Исходный текст:
+ + + + +

М. Н. Эпштейн всегда был и остается на фронтире современной гуманитаристики, что позволяет ему сохранять чрезвычайную чуткость не только к созревшим, но и к только вызревающим тенденциям. А появление данного проективного словаря удивительно точно соответствует осмыслению и обоснованию нового сдвига гуманитарной парадигмы, приходящей на смену постструктуралистско-деконструктивистскому подходу, являясь одновременно его развитием и преодолением. Потребность в таком парадигмальном сдвиге вызревала по мере того, как, с одной стороны, критика деконструкции, исходившая из традиционных и сциентистских представлений, все более явно обнаруживала свое теоретическое бессилие, а с другой – не менее явным становился и переходный характер деконструктивизма и постмодерна в целом, когда главным вопросом оказывается не после чего они, а перед чем и в обоснование чего.
Критика логоцентризма обернулась его приумножением и факторизацией, логомахией, самодостаточностью отсылающих друг к другу означающих – апофеозом грамматоцентризма. Выявился шок гуманитарной интеллигенции перед новой цивилизацией цифровизации и Big Data, требующей изменений в духовном опыте, мировоззрении, метафизике, нравственности, художественной, научной и политической практике. Постмодернизм оказался неконструктивным в том плане, что застыл в стадии остранения (деконструкции) привычного. Но необходим следующий шаг – новая конструктивная работа с остраненными смыслами. Назрела необходимость преодоления платонистского дуализма. Уже невозможно продолжать и впредь разводить первые и вторые сущности, спорить об универсалиях, противопоставлять дионисийское и аполлоническое. Наступает время синтеза. Означающие без означаемых, самозамыкаясь, порождают означаемое.

+ + + + +

Представленные сведения:
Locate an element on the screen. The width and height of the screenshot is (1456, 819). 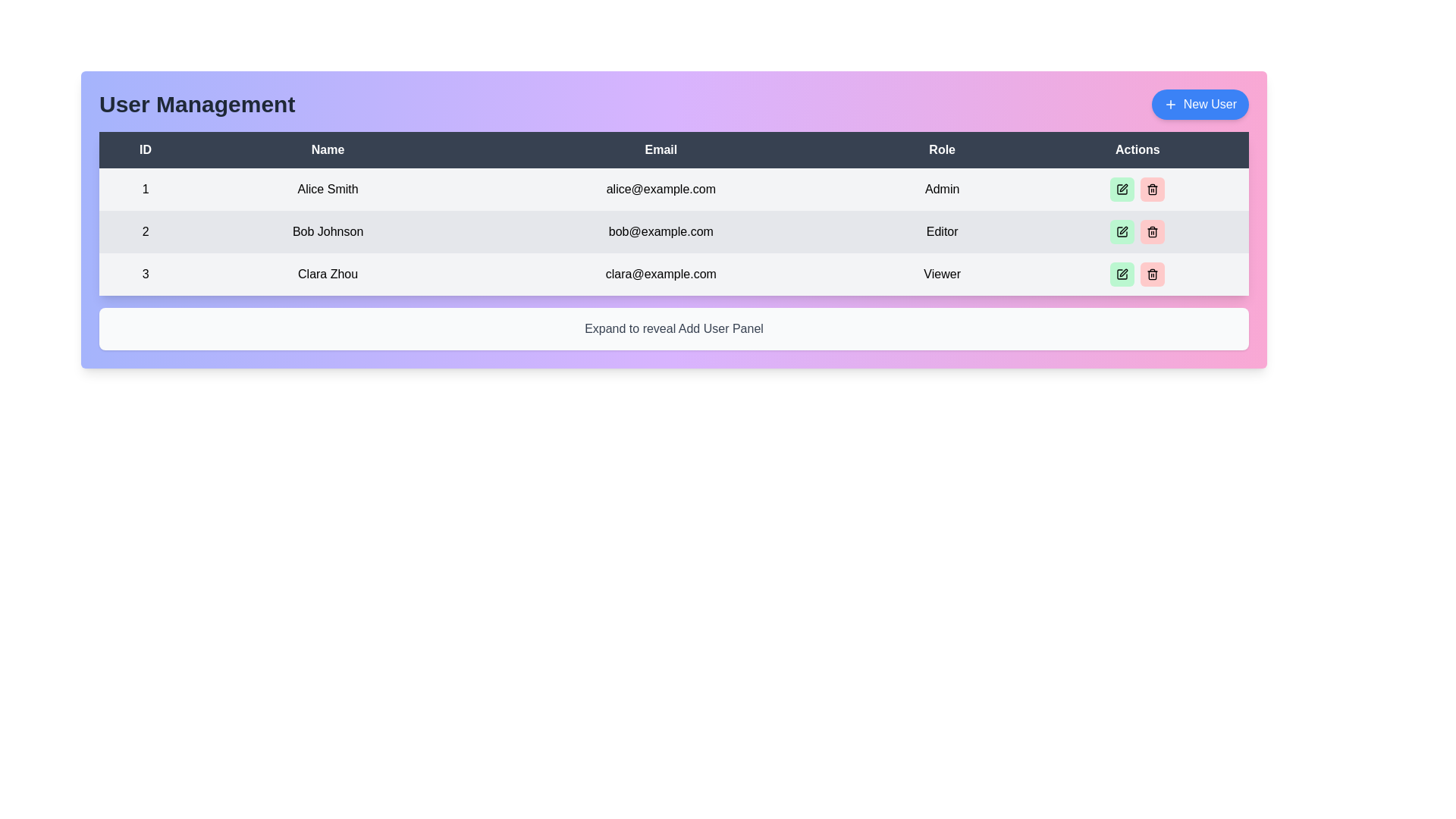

+ + + + +

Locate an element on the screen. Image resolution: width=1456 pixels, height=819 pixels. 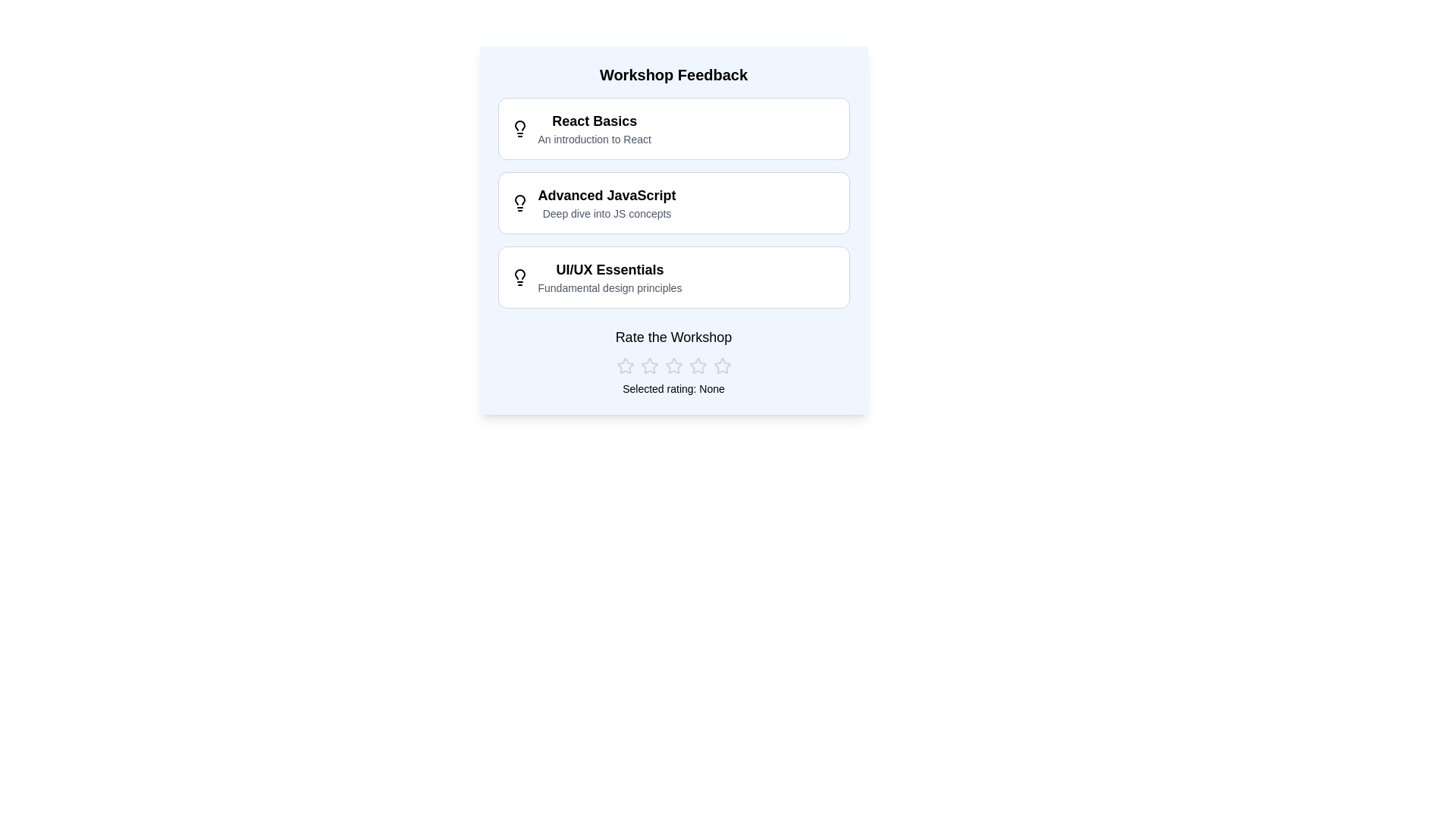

+ + + + +

Условие задания: Перепишите без изменений фрагмент текста о смене гуманитарной парадигмы, начиная со слов «Критика логоцентризма обернулась» и заканчивая словами «самозамыкаясь, порождают означаемое.».

Письменный ответ:
Критика логоцентризма обернулась его приумножением и факторизацией, логомахией, самодостаточностью отсылающих друг к другу означающих – апофеозом грамматоцентризма. Выявился шок гуманитарной интеллигенции перед новой цивилизацией цифровизации и Big Data, требующей изменений в духовном опыте, мировоззрении, метафизике, нравственности, художественной, научной и политической практике. Постмодернизм оказался неконструктивным в том плане, что застыл в стадии остранения (деконструкции) привычного. Но необходим следующий шаг – новая конструктивная работа с остраненными смыслами. Назрела необходимость преодоления платонистского дуализма. Уже невозможно продолжать и впредь разводить первые и вторые сущности, спорить об универсалиях, противопоставлять дионисийское и аполлоническое. Наступает время синтеза. Означающие без означаемых, самозамыкаясь, порождают означаемое.